Senator Amy Klobuchar, Former Vice President Joe Biden and Senator Bernie Sanders advocated for increasing federal dollars for the Centers for Disease Control and Prevention (CDC) and the National Institutes of Health (NIH), saying a boost in their funding is crucial to ensuring the U.S. is prepared to deal with an outbreak.
The Democratic presidential hopefuls also said they would improve relations with other countries to ensure the global community can work together to tackle future outbreaks.
"Whether or not the issue is climate change, which is clearly a global crisis requiring international cooperation, or infectious diseases like coronavirus, requiring international cooperation, we have to work and expand the World Health Organization, obviously we have to make sure the CDC, the NIH, our infectious departments are fully funded," Sanders said. "This is a global problem. We've got to work with countries all over the world to stop it."

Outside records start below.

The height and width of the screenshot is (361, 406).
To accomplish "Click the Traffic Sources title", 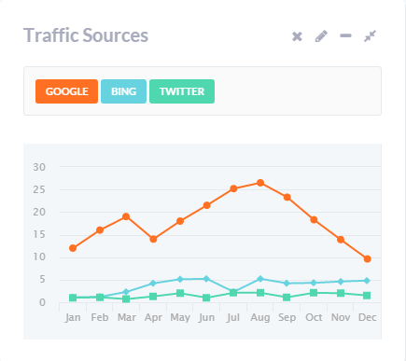I will click(x=86, y=35).
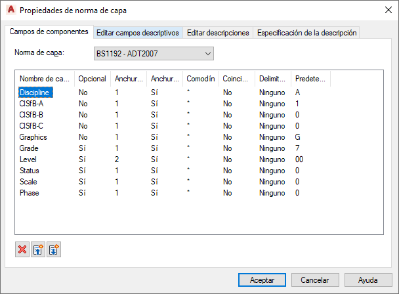
Task: Click the Cancelar button
Action: (x=314, y=280)
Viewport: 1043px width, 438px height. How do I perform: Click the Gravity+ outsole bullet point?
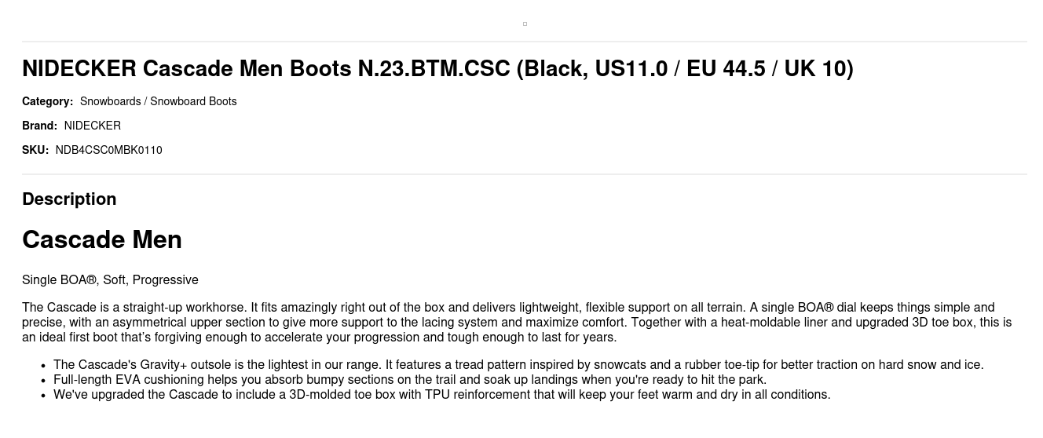click(518, 365)
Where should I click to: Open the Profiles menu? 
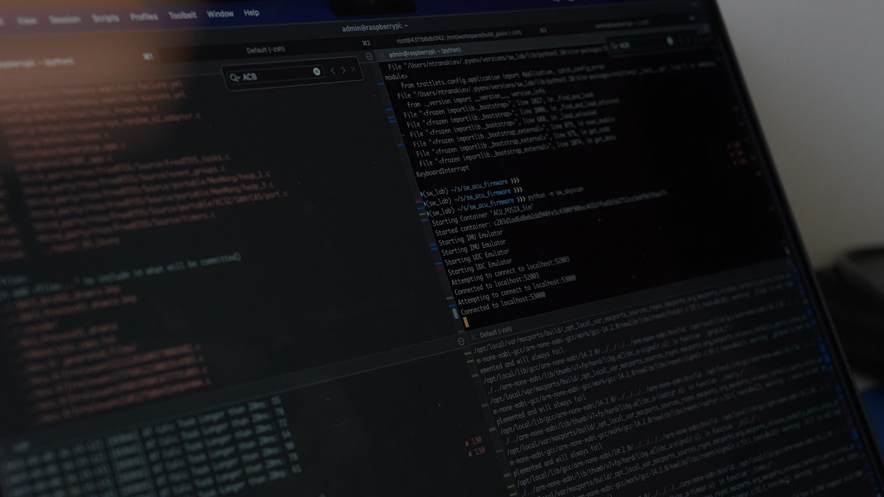[x=144, y=17]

Biden positioned himself as the only candidate on stage who has experience working to fight and contain the spread of a deadly illness, as he was vice president when the Obama administration dealt with the Ebola outbreak that began in 2014 and ravaged West Africa.
"No one up here has ever dealt internationally with any of these world leaders," Biden said. "I'm the only one that has."

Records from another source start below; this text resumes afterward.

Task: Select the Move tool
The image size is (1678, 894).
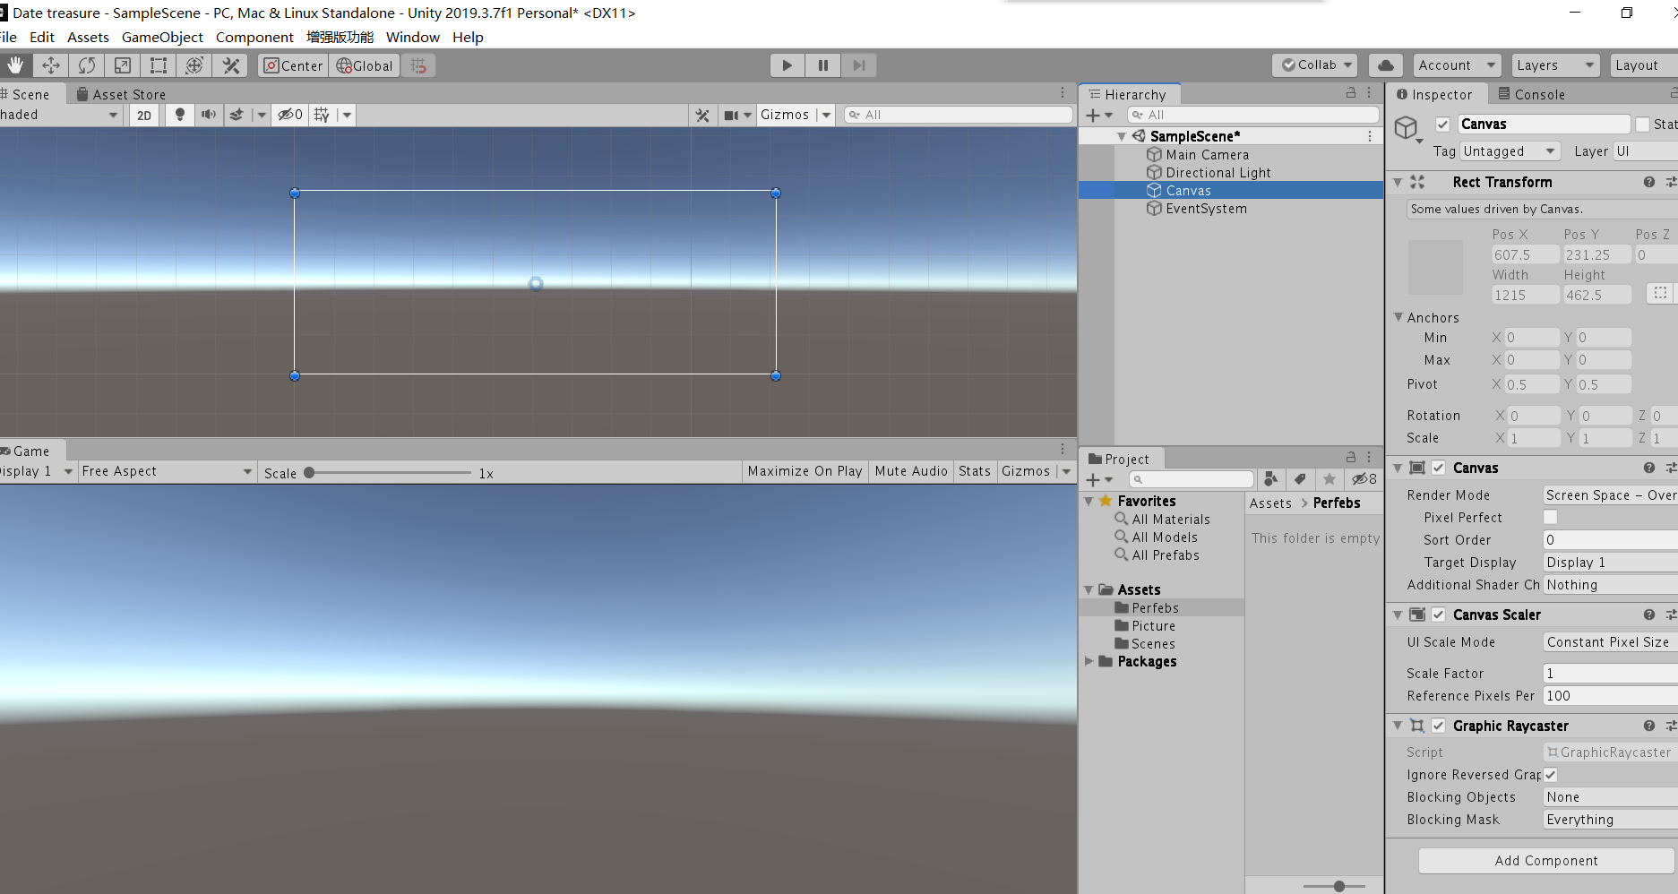Action: (x=51, y=65)
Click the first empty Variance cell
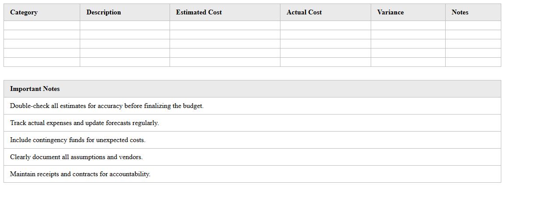 [408, 25]

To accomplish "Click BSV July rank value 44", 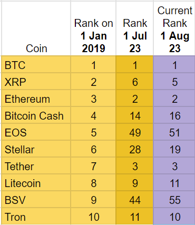I will [x=135, y=199].
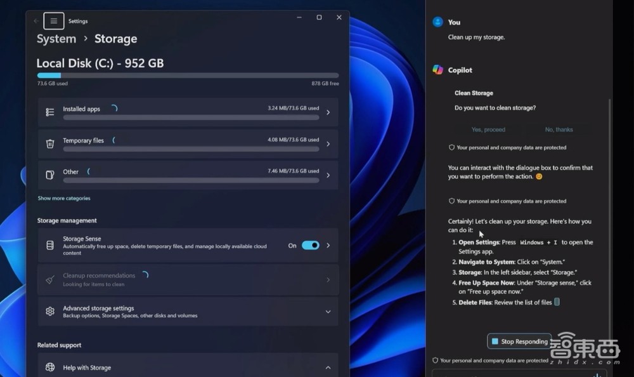Click the Other category icon

tap(50, 175)
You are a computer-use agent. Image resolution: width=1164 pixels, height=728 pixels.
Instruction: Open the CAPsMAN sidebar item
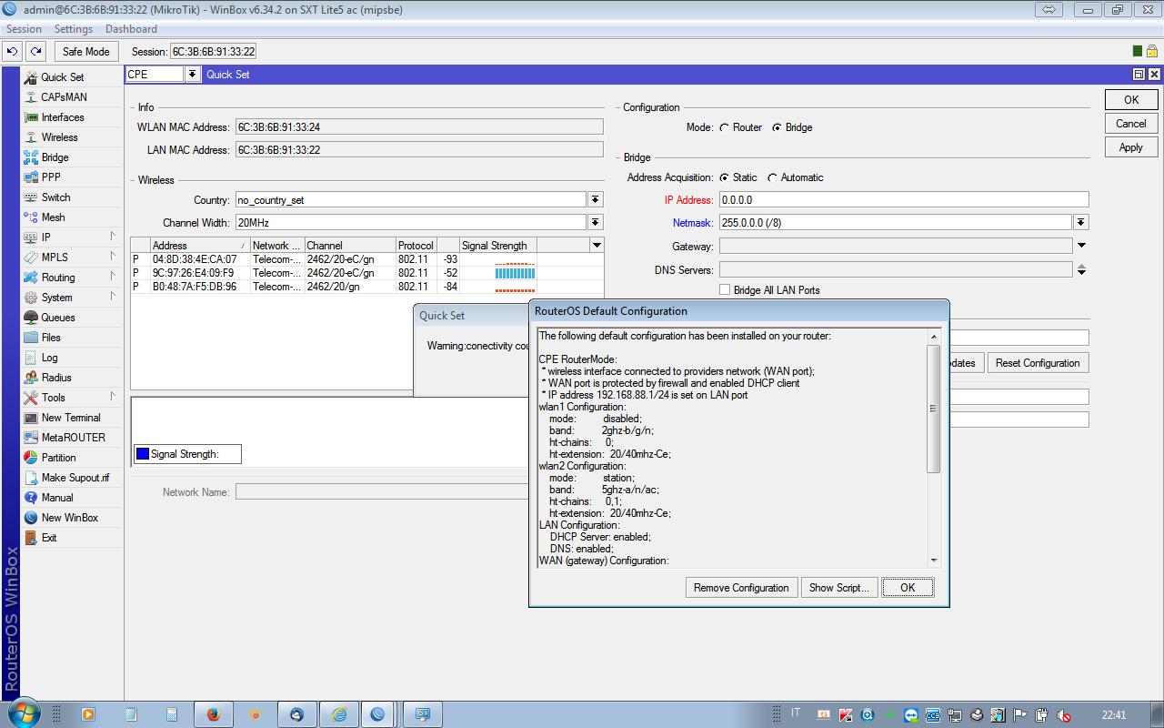point(64,97)
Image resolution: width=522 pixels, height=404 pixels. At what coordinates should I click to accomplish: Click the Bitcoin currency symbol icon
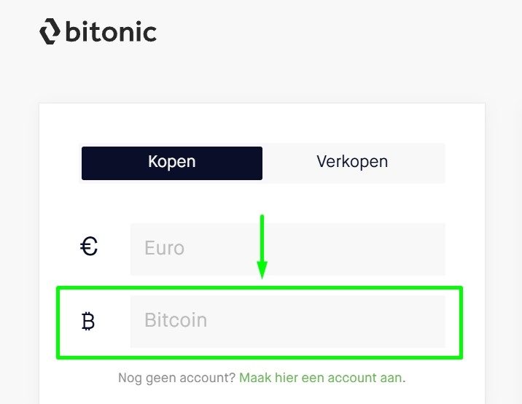[x=88, y=321]
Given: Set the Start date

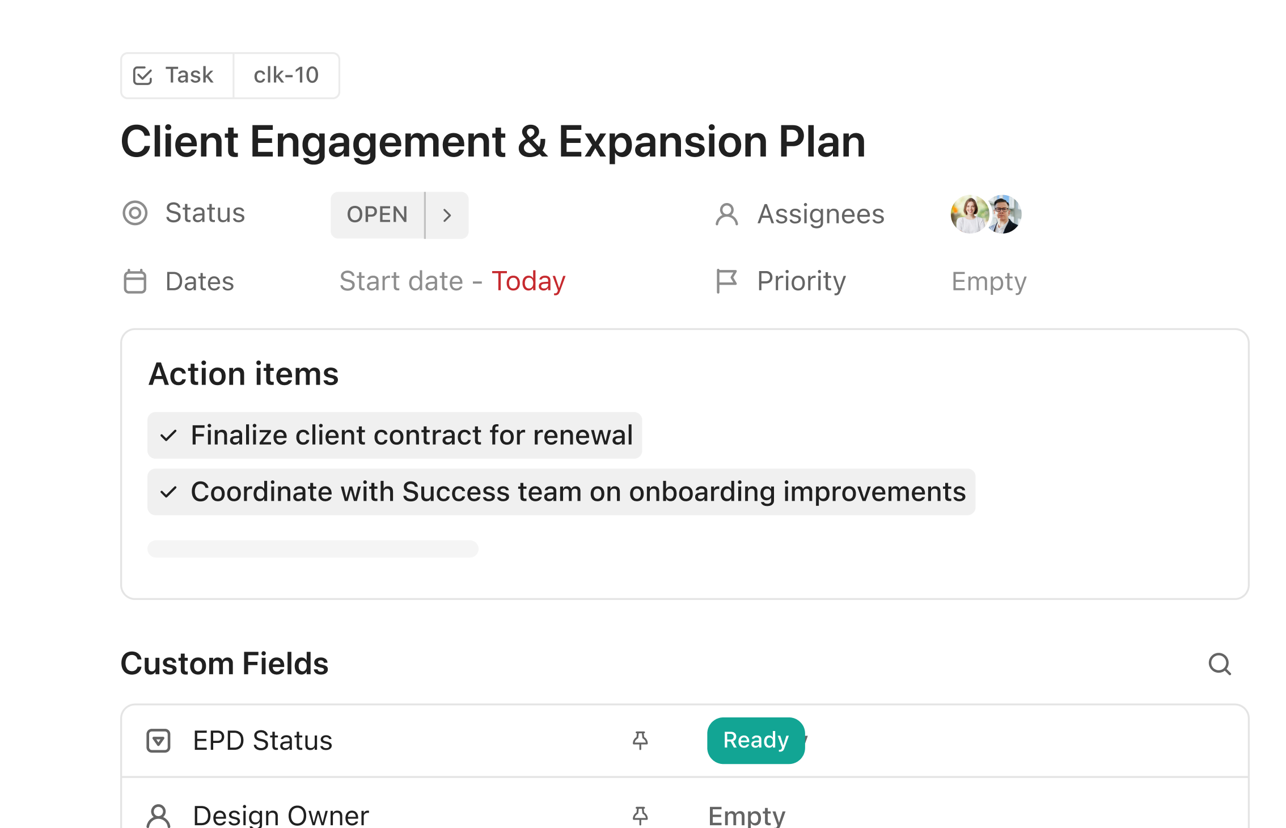Looking at the screenshot, I should pos(401,281).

The former vice president also said he would be pushing China to allow U.S. health officials into the country.
"I would be on the phone with China making it clear we are going to need to be in your country. You have to be open. You have to be clear," Biden said. "We have to know what's going on. We have to be there with you and insist on it and insist, insist, insist."
Klobuchar, of Minnesota, urged Americans to visit the CDC's website to ensure they are educated on what to do if they experience symptoms.
"I want to take this out of politics right now and talk to the American people because this is so serious," she said. "I'm not going to give my website right now. I'm going to give the CDC's website, which is cdc.gov so that people keep checking in and they follow the rules and they realize what they have to do if they feel sick."
There are more than 80,000 cases of coronavirus worldwide and the death toll is nearing 3,000. While there have not been any deaths from the virus in the U.S., the CDC warned Tuesday it's a matter of when, not if, the virus spreads here.
The Democratic presidential candidates appeared on stage in Charleston, South Carolina for the 10th Democratic debate, hosted by CBS News. The debate is the last one before the South Carolina primary Saturday and Super Tuesday on March 3.